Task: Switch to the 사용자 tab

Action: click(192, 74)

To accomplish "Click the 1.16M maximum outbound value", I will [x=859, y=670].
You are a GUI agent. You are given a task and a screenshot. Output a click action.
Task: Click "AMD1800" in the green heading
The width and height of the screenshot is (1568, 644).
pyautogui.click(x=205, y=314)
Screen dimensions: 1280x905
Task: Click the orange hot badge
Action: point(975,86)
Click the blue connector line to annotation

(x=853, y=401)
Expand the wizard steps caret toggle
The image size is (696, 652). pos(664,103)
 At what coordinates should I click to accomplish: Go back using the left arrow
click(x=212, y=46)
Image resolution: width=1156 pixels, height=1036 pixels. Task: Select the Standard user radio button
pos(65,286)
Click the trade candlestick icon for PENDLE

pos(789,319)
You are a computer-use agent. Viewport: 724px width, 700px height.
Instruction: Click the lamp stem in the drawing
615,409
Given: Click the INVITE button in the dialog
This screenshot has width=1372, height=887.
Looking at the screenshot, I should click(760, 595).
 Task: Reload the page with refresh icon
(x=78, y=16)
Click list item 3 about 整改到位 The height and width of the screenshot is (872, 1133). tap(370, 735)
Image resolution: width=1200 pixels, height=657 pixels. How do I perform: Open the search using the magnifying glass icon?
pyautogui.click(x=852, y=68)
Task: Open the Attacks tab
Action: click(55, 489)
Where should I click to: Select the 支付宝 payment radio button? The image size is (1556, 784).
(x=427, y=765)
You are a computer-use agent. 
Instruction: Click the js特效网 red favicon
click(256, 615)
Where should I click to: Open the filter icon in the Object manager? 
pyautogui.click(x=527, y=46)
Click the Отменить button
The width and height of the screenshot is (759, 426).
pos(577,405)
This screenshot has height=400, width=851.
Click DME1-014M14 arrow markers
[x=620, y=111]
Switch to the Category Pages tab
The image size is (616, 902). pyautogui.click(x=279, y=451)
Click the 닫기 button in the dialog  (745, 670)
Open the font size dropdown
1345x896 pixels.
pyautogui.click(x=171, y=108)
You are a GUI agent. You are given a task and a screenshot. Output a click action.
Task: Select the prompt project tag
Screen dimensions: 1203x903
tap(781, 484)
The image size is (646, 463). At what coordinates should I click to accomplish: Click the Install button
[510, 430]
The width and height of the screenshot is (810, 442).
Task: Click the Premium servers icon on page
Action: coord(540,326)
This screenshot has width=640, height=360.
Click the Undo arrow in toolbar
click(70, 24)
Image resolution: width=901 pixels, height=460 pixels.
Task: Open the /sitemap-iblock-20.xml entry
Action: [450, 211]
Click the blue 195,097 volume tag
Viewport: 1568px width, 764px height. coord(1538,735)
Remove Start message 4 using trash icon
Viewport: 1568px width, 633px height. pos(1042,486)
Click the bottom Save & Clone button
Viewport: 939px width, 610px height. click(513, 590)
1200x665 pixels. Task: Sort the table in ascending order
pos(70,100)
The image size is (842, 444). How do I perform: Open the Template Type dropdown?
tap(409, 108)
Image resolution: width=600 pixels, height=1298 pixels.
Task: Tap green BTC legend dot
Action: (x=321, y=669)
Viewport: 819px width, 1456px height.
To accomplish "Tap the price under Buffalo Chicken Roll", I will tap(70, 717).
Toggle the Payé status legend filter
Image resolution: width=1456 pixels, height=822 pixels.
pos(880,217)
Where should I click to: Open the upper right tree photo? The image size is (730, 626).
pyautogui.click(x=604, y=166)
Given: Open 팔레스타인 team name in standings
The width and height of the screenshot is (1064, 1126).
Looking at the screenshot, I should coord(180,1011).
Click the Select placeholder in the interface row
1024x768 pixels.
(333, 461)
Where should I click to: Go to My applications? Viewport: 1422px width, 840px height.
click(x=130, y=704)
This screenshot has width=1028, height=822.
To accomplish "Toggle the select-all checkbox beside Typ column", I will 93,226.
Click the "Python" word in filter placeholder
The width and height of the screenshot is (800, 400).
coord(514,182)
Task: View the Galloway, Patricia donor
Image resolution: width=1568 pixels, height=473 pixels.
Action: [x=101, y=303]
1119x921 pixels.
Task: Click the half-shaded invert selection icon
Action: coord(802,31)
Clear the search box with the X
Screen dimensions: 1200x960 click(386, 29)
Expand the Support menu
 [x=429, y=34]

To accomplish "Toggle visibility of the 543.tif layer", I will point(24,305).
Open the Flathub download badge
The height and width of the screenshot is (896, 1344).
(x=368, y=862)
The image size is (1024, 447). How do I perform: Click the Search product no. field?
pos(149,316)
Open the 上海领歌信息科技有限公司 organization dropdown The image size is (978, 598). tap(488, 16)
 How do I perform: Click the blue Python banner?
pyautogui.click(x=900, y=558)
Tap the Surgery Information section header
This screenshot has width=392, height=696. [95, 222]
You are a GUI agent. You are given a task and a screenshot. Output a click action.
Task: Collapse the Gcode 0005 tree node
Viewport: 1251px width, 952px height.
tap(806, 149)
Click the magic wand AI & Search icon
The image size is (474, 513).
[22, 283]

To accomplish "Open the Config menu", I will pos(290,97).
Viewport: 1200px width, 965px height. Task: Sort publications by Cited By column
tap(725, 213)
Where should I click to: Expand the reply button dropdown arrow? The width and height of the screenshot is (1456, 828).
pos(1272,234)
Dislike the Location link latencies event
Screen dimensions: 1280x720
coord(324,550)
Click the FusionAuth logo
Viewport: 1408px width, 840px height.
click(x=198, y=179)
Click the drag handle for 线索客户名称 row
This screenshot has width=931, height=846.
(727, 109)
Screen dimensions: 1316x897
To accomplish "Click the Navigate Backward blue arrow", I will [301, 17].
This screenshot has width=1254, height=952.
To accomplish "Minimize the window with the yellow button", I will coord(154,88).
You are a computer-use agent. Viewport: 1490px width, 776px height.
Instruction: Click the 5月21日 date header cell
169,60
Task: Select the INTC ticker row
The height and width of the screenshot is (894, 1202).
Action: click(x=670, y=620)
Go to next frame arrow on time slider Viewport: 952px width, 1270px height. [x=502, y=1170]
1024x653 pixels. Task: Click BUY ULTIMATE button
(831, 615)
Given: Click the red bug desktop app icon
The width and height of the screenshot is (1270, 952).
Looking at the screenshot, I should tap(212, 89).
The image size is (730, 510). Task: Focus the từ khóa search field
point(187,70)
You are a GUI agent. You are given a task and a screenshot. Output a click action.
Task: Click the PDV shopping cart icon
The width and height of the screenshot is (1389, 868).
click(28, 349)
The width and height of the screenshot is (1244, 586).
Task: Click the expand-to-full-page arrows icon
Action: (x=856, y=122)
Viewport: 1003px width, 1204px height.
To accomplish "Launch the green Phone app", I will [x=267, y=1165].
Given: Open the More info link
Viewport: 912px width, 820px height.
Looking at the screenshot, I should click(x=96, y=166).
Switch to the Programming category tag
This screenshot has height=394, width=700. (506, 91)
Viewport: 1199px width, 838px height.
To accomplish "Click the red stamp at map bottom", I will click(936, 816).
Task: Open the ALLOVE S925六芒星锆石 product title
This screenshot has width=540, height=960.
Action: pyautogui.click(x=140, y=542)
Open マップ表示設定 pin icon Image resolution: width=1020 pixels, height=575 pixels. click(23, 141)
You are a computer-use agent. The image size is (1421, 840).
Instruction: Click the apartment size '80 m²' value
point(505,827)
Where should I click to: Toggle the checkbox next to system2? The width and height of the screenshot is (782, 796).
***
§ Goal: Rewrite the material above, replacing every "Instruction" with "Command" and leaving everything else unchanged.

§ Task output:
Task: Switch to the 사용자 tab

Action: click(192, 74)

To accomplish "Click the 1.16M maximum outbound value", I will [x=859, y=670].
You are a GUI agent. You are given a task and a screenshot. Output a click action.
Task: Click "AMD1800" in the green heading
The width and height of the screenshot is (1568, 644).
pyautogui.click(x=205, y=314)
Screen dimensions: 1280x905
Task: Click the orange hot badge
Action: point(975,86)
Click the blue connector line to annotation

(x=853, y=401)
Expand the wizard steps caret toggle
The image size is (696, 652). pos(664,103)
 At what coordinates should I click to accomplish: Go back using the left arrow
click(x=212, y=46)
Image resolution: width=1156 pixels, height=1036 pixels. Task: Select the Standard user radio button
pos(65,286)
Click the trade candlestick icon for PENDLE

pos(789,319)
You are a computer-use agent. Viewport: 724px width, 700px height.
Command: Click the lamp stem in the drawing
615,409
Given: Click the INVITE button in the dialog
This screenshot has width=1372, height=887.
Looking at the screenshot, I should click(760, 595).
 Task: Reload the page with refresh icon
(x=78, y=16)
Click list item 3 about 整改到位 The height and width of the screenshot is (872, 1133). tap(370, 735)
Image resolution: width=1200 pixels, height=657 pixels. How do I perform: Open the search using the magnifying glass icon?
pyautogui.click(x=852, y=68)
Task: Open the Attacks tab
Action: click(55, 489)
Where should I click to: Select the 支付宝 payment radio button? The image size is (1556, 784).
(x=427, y=765)
You are a computer-use agent. 
Command: Click the js特效网 red favicon
click(256, 615)
Where should I click to: Open the filter icon in the Object manager? 
pyautogui.click(x=527, y=46)
Click the Отменить button
The width and height of the screenshot is (759, 426).
pos(577,405)
This screenshot has height=400, width=851.
Click DME1-014M14 arrow markers
[x=620, y=111]
Switch to the Category Pages tab
The image size is (616, 902). pyautogui.click(x=279, y=451)
Click the 닫기 button in the dialog  (745, 670)
Open the font size dropdown
1345x896 pixels.
pyautogui.click(x=171, y=108)
You are a GUI agent. You are given a task and a screenshot. Output a click action.
Task: Select the prompt project tag
Screen dimensions: 1203x903
tap(781, 484)
The image size is (646, 463). At what coordinates should I click to accomplish: Click the Install button
[510, 430]
The width and height of the screenshot is (810, 442).
Task: Click the Premium servers icon on page
Action: coord(540,326)
This screenshot has width=640, height=360.
Click the Undo arrow in toolbar
click(70, 24)
Image resolution: width=901 pixels, height=460 pixels.
Task: Open the /sitemap-iblock-20.xml entry
Action: [450, 211]
Click the blue 195,097 volume tag
Viewport: 1568px width, 764px height. coord(1538,735)
Remove Start message 4 using trash icon
Viewport: 1568px width, 633px height. pos(1042,486)
Click the bottom Save & Clone button
Viewport: 939px width, 610px height. click(513, 590)
1200x665 pixels. Task: Sort the table in ascending order
pos(70,100)
The image size is (842, 444). How do I perform: Open the Template Type dropdown?
tap(409, 108)
Image resolution: width=600 pixels, height=1298 pixels.
Task: Tap green BTC legend dot
Action: (x=321, y=669)
Viewport: 819px width, 1456px height.
To accomplish "Tap the price under Buffalo Chicken Roll", I will tap(70, 717).
Toggle the Payé status legend filter
Image resolution: width=1456 pixels, height=822 pixels.
pos(880,217)
Where should I click to: Open the upper right tree photo? The image size is (730, 626).
pyautogui.click(x=604, y=166)
Given: Open 팔레스타인 team name in standings
The width and height of the screenshot is (1064, 1126).
Looking at the screenshot, I should coord(180,1011).
Click the Select placeholder in the interface row
1024x768 pixels.
(333, 461)
Where should I click to: Go to My applications? Viewport: 1422px width, 840px height.
click(x=130, y=704)
This screenshot has width=1028, height=822.
To accomplish "Toggle the select-all checkbox beside Typ column", I will 93,226.
Click the "Python" word in filter placeholder
The width and height of the screenshot is (800, 400).
coord(514,182)
Task: View the Galloway, Patricia donor
Image resolution: width=1568 pixels, height=473 pixels.
Action: [x=101, y=303]
1119x921 pixels.
Task: Click the half-shaded invert selection icon
Action: coord(802,31)
Clear the search box with the X
Screen dimensions: 1200x960 click(386, 29)
Expand the Support menu
 [x=429, y=34]

To accomplish "Toggle visibility of the 543.tif layer", I will point(24,305).
Open the Flathub download badge
The height and width of the screenshot is (896, 1344).
(x=368, y=862)
The image size is (1024, 447). How do I perform: Click the Search product no. field?
pos(149,316)
Open the 上海领歌信息科技有限公司 organization dropdown The image size is (978, 598). tap(488, 16)
 How do I perform: Click the blue Python banner?
pyautogui.click(x=900, y=558)
Tap the Surgery Information section header
This screenshot has width=392, height=696. [95, 222]
You are a GUI agent. You are given a task and a screenshot. Output a click action.
Task: Collapse the Gcode 0005 tree node
Viewport: 1251px width, 952px height.
tap(806, 149)
Click the magic wand AI & Search icon
The image size is (474, 513).
[22, 283]

To accomplish "Open the Config menu", I will pos(290,97).
Viewport: 1200px width, 965px height. Task: Sort publications by Cited By column
tap(725, 213)
Where should I click to: Expand the reply button dropdown arrow? The width and height of the screenshot is (1456, 828).
pos(1272,234)
Dislike the Location link latencies event
Screen dimensions: 1280x720
coord(324,550)
Click the FusionAuth logo
Viewport: 1408px width, 840px height.
click(x=198, y=179)
Click the drag handle for 线索客户名称 row
This screenshot has width=931, height=846.
(727, 109)
Screen dimensions: 1316x897
To accomplish "Click the Navigate Backward blue arrow", I will [301, 17].
This screenshot has width=1254, height=952.
To accomplish "Minimize the window with the yellow button", I will coord(154,88).
You are a computer-use agent. Viewport: 1490px width, 776px height.
Command: Click the 5月21日 date header cell
169,60
Task: Select the INTC ticker row
The height and width of the screenshot is (894, 1202).
Action: click(x=670, y=620)
Go to next frame arrow on time slider Viewport: 952px width, 1270px height. [x=502, y=1170]
1024x653 pixels. Task: Click BUY ULTIMATE button
(831, 615)
Given: Click the red bug desktop app icon
The width and height of the screenshot is (1270, 952).
Looking at the screenshot, I should tap(212, 89).
The image size is (730, 510). Task: Focus the từ khóa search field
point(187,70)
You are a GUI agent. You are given a task and a screenshot. Output a click action.
Task: Click the PDV shopping cart icon
The width and height of the screenshot is (1389, 868).
click(28, 349)
The width and height of the screenshot is (1244, 586).
Task: Click the expand-to-full-page arrows icon
Action: (x=856, y=122)
Viewport: 1003px width, 1204px height.
To accomplish "Launch the green Phone app", I will [x=267, y=1165].
Given: Open the More info link
Viewport: 912px width, 820px height.
Looking at the screenshot, I should click(x=96, y=166).
Switch to the Programming category tag
This screenshot has height=394, width=700. (506, 91)
Viewport: 1199px width, 838px height.
To accomplish "Click the red stamp at map bottom", I will click(936, 816).
Task: Open the ALLOVE S925六芒星锆石 product title
This screenshot has width=540, height=960.
Action: pyautogui.click(x=140, y=542)
Open マップ表示設定 pin icon Image resolution: width=1020 pixels, height=575 pixels. click(23, 141)
You are a computer-use agent. The image size is (1421, 840).
Command: Click the apartment size '80 m²' value
point(505,827)
Where should I click to: Toggle the checkbox next to system2? The width and height of the screenshot is (782, 796).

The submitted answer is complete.